Un outil en ligne pour faire le bon choix

Afin d’endiguer ce recours excessif et général aux antibiotiques, Hanspeter Nägeli et son équipe ont mis au point un outil en ligne disponible depuis fin 2016 sur un site Internet d’informations vétérinaires très fréquenté. On espère ainsi limiter le développement de bactéries résistantes et par là même préserver l’efficacité des antibiotiques, au regard de leur emploi en médecine humaine également.

Appelé AntibioticScout.ch, cet outil apporte une aide simple et rapide aux vétérinaires devant choisir le type et la dose d'antibiotique appropriés pour les infections les plus fréquentes chez le chat, le chien, le cheval, la vache et le cochon. Par exemple, le recours aux antibiotiques n'est conseillé en cas de coryza que si le chat est très affaibli et présente certains symptômes. "Notre objectif est que ces lignes directrices soient généralement bien acceptées et suivies, même si elles n'ont aucun ancrage juridique", explique Hanspeter Nägeli.

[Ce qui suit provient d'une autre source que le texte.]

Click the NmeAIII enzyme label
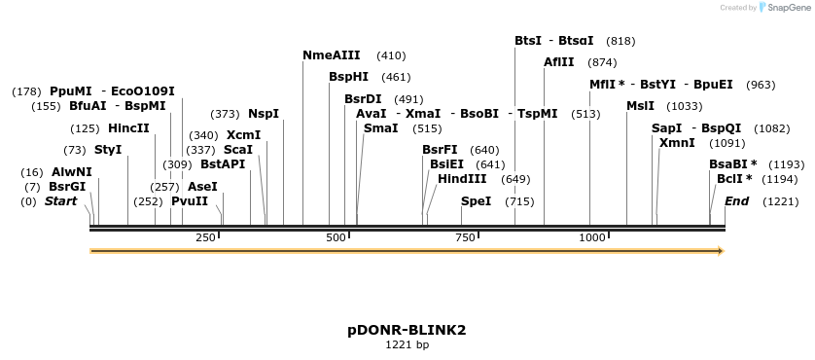tap(332, 56)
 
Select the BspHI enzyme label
tap(348, 77)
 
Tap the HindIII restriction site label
tap(462, 179)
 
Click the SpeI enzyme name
tap(476, 201)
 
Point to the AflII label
tap(558, 62)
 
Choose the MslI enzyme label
tap(640, 106)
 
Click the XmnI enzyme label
tap(677, 143)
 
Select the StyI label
tap(108, 150)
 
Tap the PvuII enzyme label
tap(190, 201)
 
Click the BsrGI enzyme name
tap(67, 187)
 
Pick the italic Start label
tap(60, 201)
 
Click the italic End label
tap(736, 201)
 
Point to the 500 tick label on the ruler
tap(337, 237)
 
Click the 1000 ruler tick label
tap(592, 237)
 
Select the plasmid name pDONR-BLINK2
tap(407, 330)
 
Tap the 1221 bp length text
tap(407, 344)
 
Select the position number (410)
tap(391, 56)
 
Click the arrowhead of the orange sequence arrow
tap(721, 251)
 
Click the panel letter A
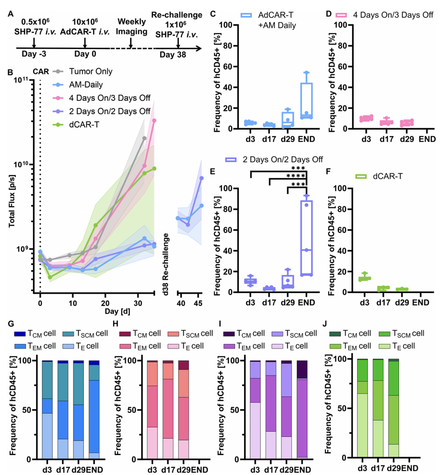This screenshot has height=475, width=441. [x=11, y=14]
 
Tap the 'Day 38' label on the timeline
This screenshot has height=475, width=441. [x=173, y=55]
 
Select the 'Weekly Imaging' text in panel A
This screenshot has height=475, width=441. [x=131, y=27]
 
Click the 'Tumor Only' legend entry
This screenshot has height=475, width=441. [x=91, y=71]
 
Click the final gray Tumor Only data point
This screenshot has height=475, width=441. [x=144, y=138]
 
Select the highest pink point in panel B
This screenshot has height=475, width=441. [x=154, y=120]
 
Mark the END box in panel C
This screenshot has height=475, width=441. [x=306, y=100]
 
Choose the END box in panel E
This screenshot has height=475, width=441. [x=306, y=237]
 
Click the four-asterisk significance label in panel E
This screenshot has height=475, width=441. [x=296, y=176]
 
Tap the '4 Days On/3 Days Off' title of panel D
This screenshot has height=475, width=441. [x=393, y=15]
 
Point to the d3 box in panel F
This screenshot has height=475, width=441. [x=364, y=278]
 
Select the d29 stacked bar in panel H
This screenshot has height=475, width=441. [x=184, y=410]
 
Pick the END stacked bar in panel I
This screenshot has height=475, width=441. [x=302, y=410]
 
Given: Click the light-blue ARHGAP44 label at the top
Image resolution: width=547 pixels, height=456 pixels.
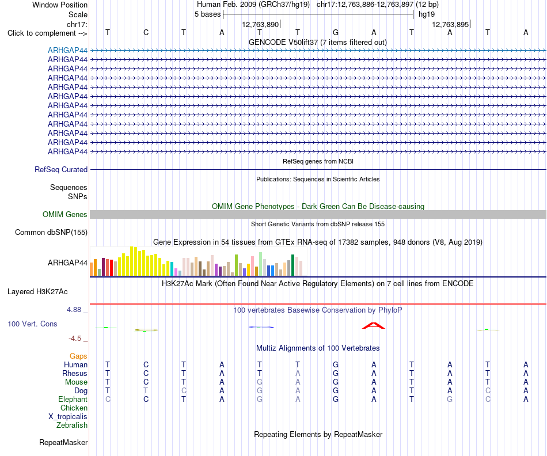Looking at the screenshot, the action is tap(68, 50).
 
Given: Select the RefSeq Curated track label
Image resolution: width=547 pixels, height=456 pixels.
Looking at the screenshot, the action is tap(61, 170).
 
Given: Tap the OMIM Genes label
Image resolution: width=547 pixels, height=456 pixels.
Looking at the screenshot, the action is tap(65, 215).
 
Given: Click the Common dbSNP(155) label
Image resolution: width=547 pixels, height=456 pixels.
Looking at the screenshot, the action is tap(51, 233).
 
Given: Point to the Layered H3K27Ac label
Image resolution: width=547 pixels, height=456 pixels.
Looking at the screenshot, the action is tap(37, 292).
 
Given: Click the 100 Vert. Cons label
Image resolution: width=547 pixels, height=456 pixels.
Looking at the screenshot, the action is tap(32, 324).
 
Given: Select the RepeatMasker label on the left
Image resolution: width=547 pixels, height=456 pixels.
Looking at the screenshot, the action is tap(63, 442).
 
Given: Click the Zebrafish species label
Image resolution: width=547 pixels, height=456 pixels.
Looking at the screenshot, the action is tap(72, 425).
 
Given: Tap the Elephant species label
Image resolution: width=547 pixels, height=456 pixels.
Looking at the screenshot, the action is tap(73, 399).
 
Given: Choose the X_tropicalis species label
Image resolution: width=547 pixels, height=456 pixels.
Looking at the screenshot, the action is tap(68, 417).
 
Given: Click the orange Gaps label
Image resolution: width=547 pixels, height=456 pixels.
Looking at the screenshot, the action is tap(78, 356).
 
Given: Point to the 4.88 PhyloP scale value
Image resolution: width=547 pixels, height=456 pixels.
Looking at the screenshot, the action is tap(74, 309).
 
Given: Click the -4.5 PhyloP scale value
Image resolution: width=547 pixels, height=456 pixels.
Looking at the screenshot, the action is tap(75, 339).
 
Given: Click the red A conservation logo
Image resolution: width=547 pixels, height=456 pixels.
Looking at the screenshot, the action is tap(373, 326).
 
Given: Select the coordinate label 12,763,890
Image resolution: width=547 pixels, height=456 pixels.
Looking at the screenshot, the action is tap(260, 24).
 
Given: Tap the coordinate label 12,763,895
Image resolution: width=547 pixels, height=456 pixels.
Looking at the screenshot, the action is tap(450, 24).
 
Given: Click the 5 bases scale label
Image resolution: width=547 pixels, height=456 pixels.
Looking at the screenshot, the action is tap(207, 14).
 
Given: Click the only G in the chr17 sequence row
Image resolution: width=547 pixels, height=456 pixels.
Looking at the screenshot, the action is tap(336, 32).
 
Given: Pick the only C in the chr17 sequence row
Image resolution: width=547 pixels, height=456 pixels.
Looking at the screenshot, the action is tap(146, 32).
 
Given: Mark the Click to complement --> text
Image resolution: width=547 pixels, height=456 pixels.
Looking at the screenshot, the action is tap(47, 33).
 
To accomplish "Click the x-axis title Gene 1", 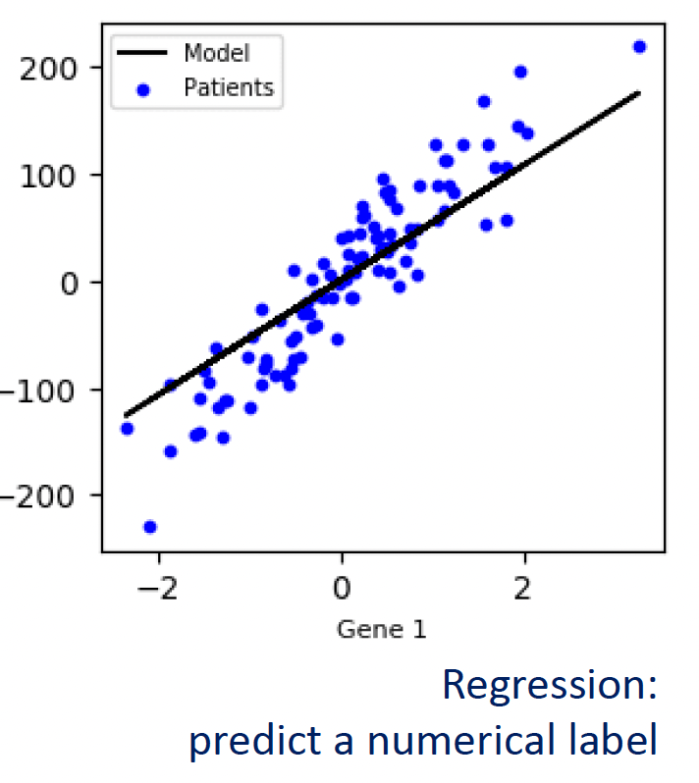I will [381, 629].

Dans le cadre de son projet dans le PNR 72, l’équipe de recherche déterminera au cours des prochaines années l’impact d’AntibioticScout.ch sur la pratique de prescription, et notamment en matière de coryza. Pour cela, Claudia Lehner et Kira Schmitt recueilleront et analyseront à nouveau les dossiers de chats atteints de coryza, deux ans après le lancement de l’outil en ligne, et verront si les vétérinaires ont adopté une approche plus circonspecte et ciblée dans la prescription d’antibiotiques.

Outre le coryza des chats, l'équipe se penche aussi sur d'autres pathologies affectant les animaux de compagnie, telles que les infections urinaires et la diarrhée chez les chiens. "Nous avons donc sélectionné des indications pour lesquelles nous voyons une amélioration possible car les antibiotiques sont souvent utilisés à mauvais escient", souligne Claudia Lehner. Certaines indications chez les veaux et vaches seront abordées ultérieurement.

Certaines contraintes freinent la mise en œuvre

Si l'équipe de recherche a déjà reçu de nombreux commentaires positifs sur l'outil décisionnel mis au point, Hanspeter Nägeli sait aussi que de nombreux vétérinaires sont plutôt sceptiques quant au projet. "Certains craignent notamment que les propriétaires changent de clinique vétérinaire si leur animal ne peut pas recevoir immédiatement une forte dose d'antibiotiques." Il considère donc qu'il incombe aux vétérinaires de changer l'optique des propriétaires à ce sujet. Il s'attend également à une certaine résistance chez les éleveurs pour qui la situation est encore plus complexe car les facteurs économiques viennent s'ajouter au souci de santé animale. Hanspeter Nägeli a toutefois bon espoir que des progrès mesurables soient réalisés en matière de lutte contre la résistance aux antibiotiques, AntibioticScout.ch n'étant qu'un rouage dans un projet de grande envergure: dans le cadre de la Stratégie nationale Antibiorésistance (StAR), le Conseil fédéral a adopté un train de mesures qui devraient être progressivement mises en œuvre au cours des prochaines années.